╭─ EXCERPT TO READ

Cato, a Tragedy is a play written by Joseph Addison in 1712. Set in the Roman Republic during the reign of Julius Caesar, the play centers on the final days of the Stoic Marcus Porcius Cato Uticensis, a man of virtue who fiercely opposed Caesar. The play focuses on themes such as the importance of virtue and the battle between liberty and tyranny, and takes place in Utica, Tunisia, in the kingdom of Numidia, where Cato and other members of the Roman senate have fled.

 

The play begins with Cato’s sons Marcus and Portius discussing how it is an “important day, big with the fate / Of Cato and Rome” and lamenting Caesar’s tyrannical power (5). Marcus confesses his love for the lady Lucia, whom Portius reveals he also loves in an aside. The senator Sempronius enters and makes clear that he does not like Portius, though he praises him to his face and talks of his love for Portius’s sister, Marcia. Once Portius leaves, Sempronius immediately criticizes Cato’s family, saying that Cato has “used me ill” by denying him Marcia’s hand (9). Sempronius is allied with Caesar, who he believes will “raise me / To Rome’s first honours” and let him “claim” Marcia (9). Sempronius’s Numidian ally Syphax enters and they discuss their plan: Syphax is trying to turn the Numidian prince Juba against Cato, while Sempronius will go to the senate and lie about how much he loves Cato and Rome (10).

╰─
╭─ COLLECTED DATA

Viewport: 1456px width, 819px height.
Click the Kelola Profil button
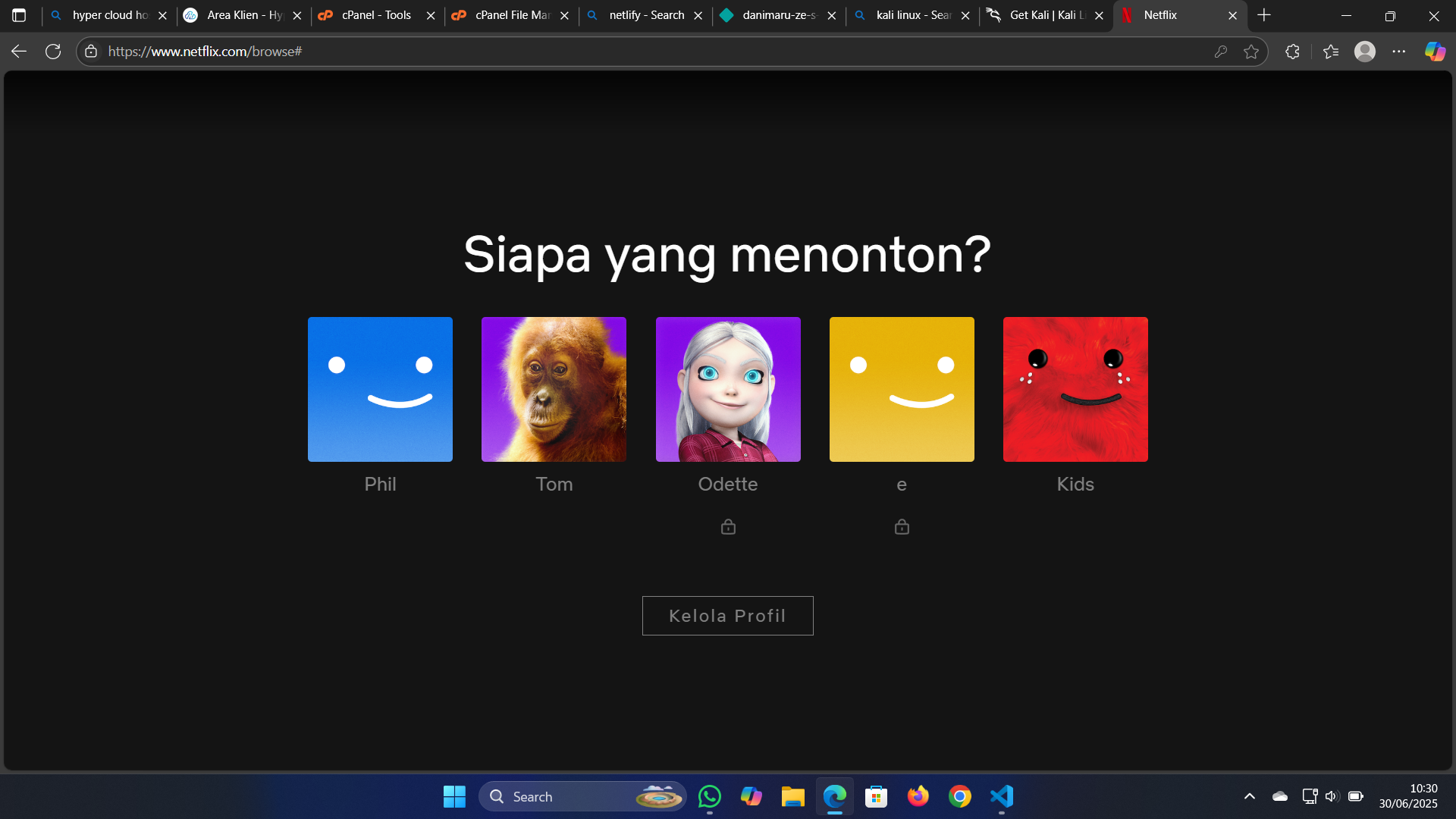pos(727,615)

╰─

**INSTRUCTIONS:**
(1) According to the excerpt on Cato, a Tragedy, in what year did Joseph Addison write the play?
(2) Reproduce the stretch of the excerpt on Cato, a Tragedy from "Cato, a Tragedy" through "senate have fled." word for word.

**ANSWERS FOR THE TASKS:**
(1) 1712

(2)
Cato, a Tragedy is a play written by Joseph Addison in 1712. Set in the Roman Republic during the reign of Julius Caesar, the play centers on the final days of the Stoic Marcus Porcius Cato Uticensis, a man of virtue who fiercely opposed Caesar. The play focuses on themes such as the importance of virtue and the battle between liberty and tyranny, and takes place in Utica, Tunisia, in the kingdom of Numidia, where Cato and other members of the Roman senate have fled.